The sub-bass is both fast and controlled, offering a gentle rumble that prioritizes tonal accuracy over sheer physicality. Despite its lightweight character, the bass remains full-bodied and natural, establishing a warm foundation while playing a supporting role for the mids and vocals.


The mids are rich, with subtly thickened notes, while Lasya maintains excellent clarity and resolution. The highlight lies in the captivating vocals, brought to the forefront with vividness and without any hint of shoutiness. Both male and female voices receive ample appreciation, blending seamlessly with other instruments.


The treble is somewhat laid-back, striking a balance that prevents it from sounding too dark. It gracefully highlights bass and midrange notes without becoming excessively bright, while still providing ample details and definition. Though it may not be the most precise treble, it prioritizes tone over incisiveness. It’s a non-fatiguing yet engaging experience, ensuring a sound that is never dull.

Soundstage and Technical Performance

Lasya offers average soundstage dimensions, yet it excels in depth and boasts strong imaging. Impressive instrument separation is achieved even with its single dynamic driver. Although its dynamics are average, Lasya maintains excellent cohesiveness and a natural, organic sound.


Moondrop KATO ($189)
Lasya vs KATO

The Moondrop KATO (review here) also has a 1DD configuration. I find them to be about equal in comfort to the Lasya but not quite as secure in the ears. As you can see in the above graph, these IEMs have a similar frequency response and they do share a lot in common.

The main difference is in the bass where KATO carries a bit more impact and authority. This could be a good or a bad thing depending on your personal preferences. Lasya’s bass is a tad softer and not as forward. As a result, vocals have more prominence. KATO, on the other hand, has more texture in its bass and has slightly better overall dynamics.

So which one to choose? Apart from the differences in sound, KATO has heavier metal shells and a thick cable compared to Lasya’s lightweight resin shells and thin, flexible cables.
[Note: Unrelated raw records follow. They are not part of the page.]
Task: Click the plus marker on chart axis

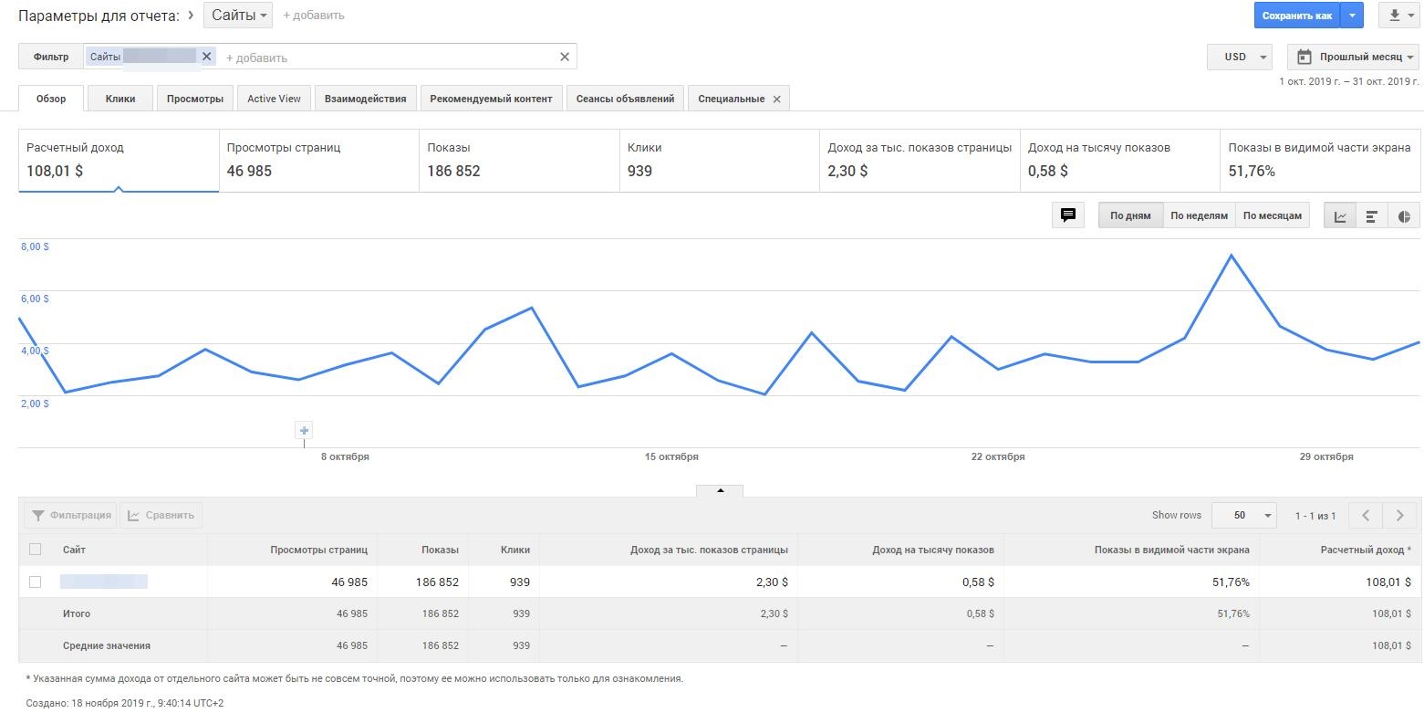Action: [x=304, y=430]
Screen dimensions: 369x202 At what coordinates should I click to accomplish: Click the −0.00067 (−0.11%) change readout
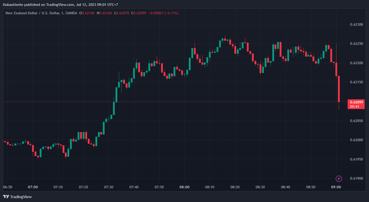click(x=163, y=13)
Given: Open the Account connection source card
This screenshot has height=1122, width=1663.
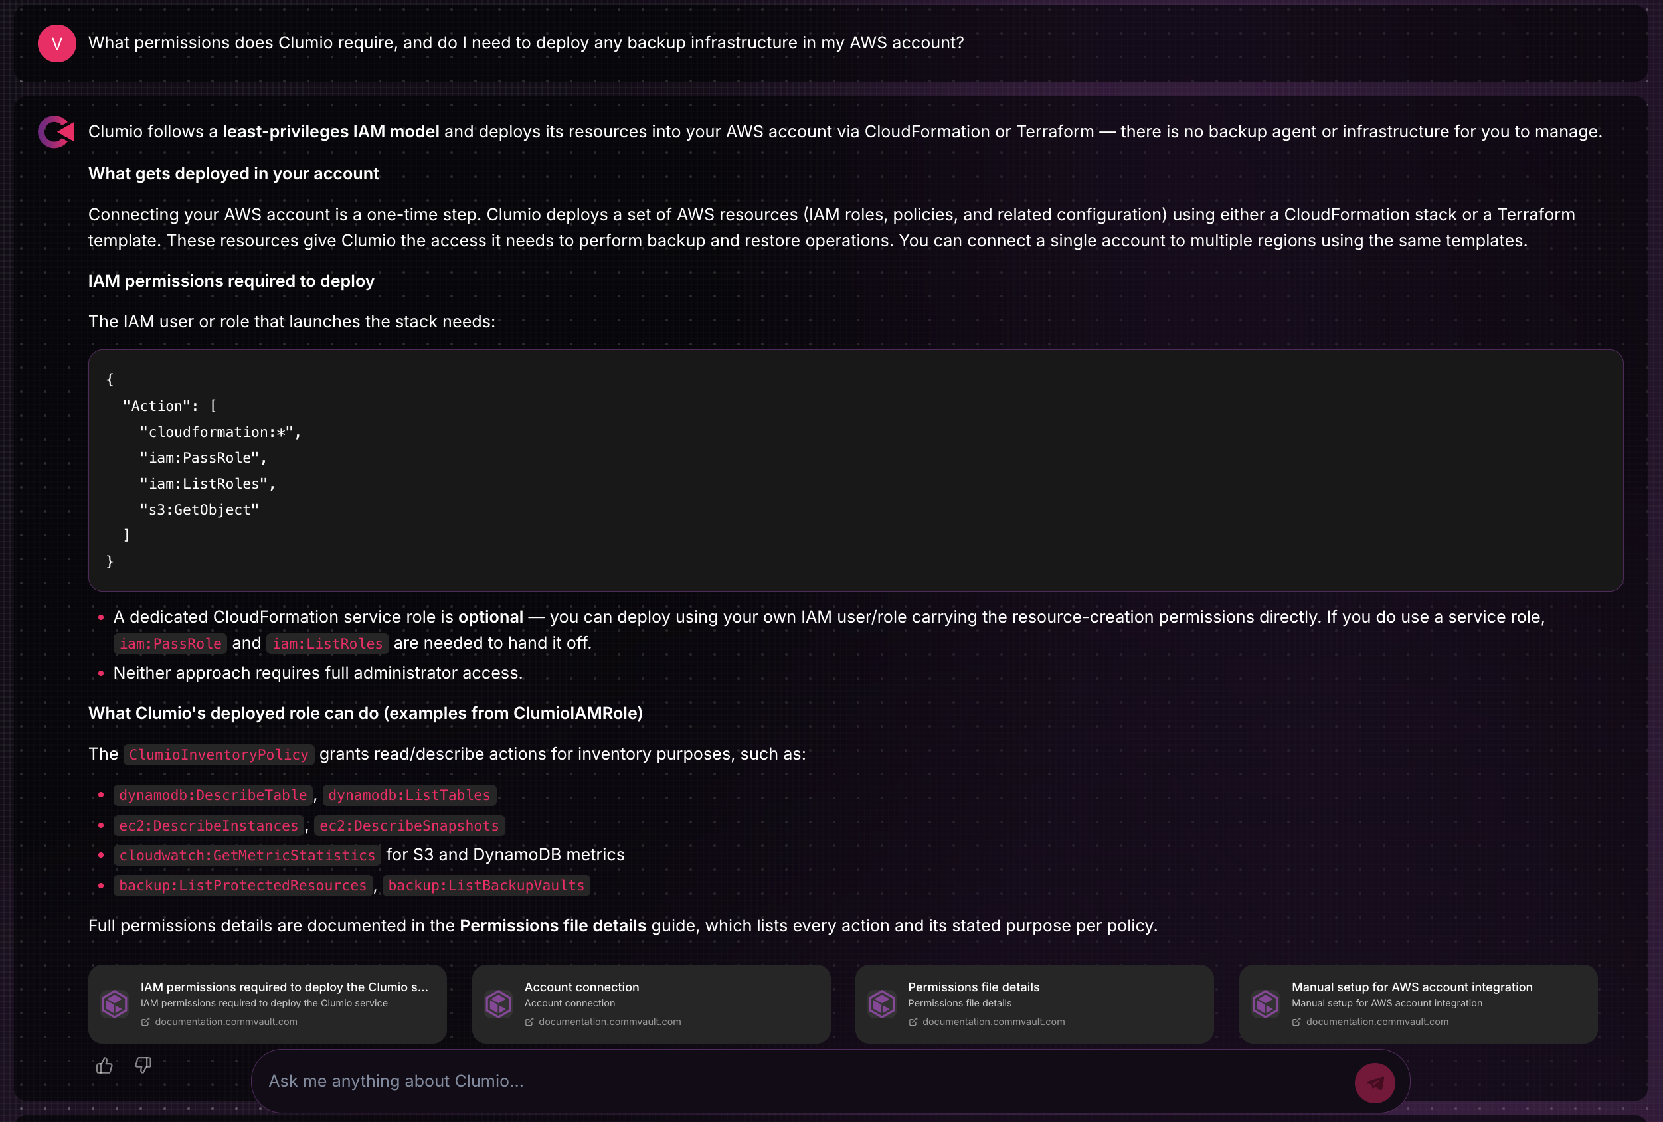Looking at the screenshot, I should [651, 1004].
I think they’re both excellent but considering KATO is priced $50 less, the Lasya starts to look less tempting (unless you want the extra cable that comes with it).

Raptgo Hook X ($239)
Lasya vs Hook X

The Raptgo Hook X (review here) is a hybrid dual-driver IEM with 1 planar magnetic driver and 1 piezoelectric driver. It’s obviously not an apples-to-apples comparison with the Lasya in driver configuration but since they’re exactly the same price, I thought this would be perfect for a head-to-head.

These IEMs both have very different presentations and sound signatures. The Hook X is more aggressive in the bass and treble and generally more upfront. It has considerably more bass quantity (verging on basshead levels). Not only that but Hook X has better definition and texture in its bass.

The Raptgo’s mids are more recessed but they also have better instrument separation and faster transients courtesy of the planar driver. Lasya’s midrange, on the other hand, is more velvety and puts extra emphasis on vocals. When it comes to the treble, the Hook X is brighter and as a result, it has better detail retrieval and imaging but some may find the highs too forward.

Both of these IEMs are great and the best pick for you will come down to personal preference. The Raptgo comes with a modular cable that will appeal to some while the Lasya comes with two cables in the box.

HiBy Lasya with storage case


In conclusion, the HiBy Lasya IEMs offer an excellent audio experience, with warm and rich notes, a focus on captivating vocals, and impressive instrument separation. The bass remains controlled and agile, while the treble strikes a balanced and non-fatiguing tone.

Despite its strengths, some may find Lasya’s pricing to be a little on the higher side, especially when considering the quality of its competitors in the market. While it delivers a compelling sound signature, it costs a bit more than other comparable IEMs. This is mainly because of the added cable which drives the price up. I can’t help wondering if HiBy should have opted for a single cable to keep the price more competitive. On the other hand, the extra cable might be the very reason you choose this IEM over something else.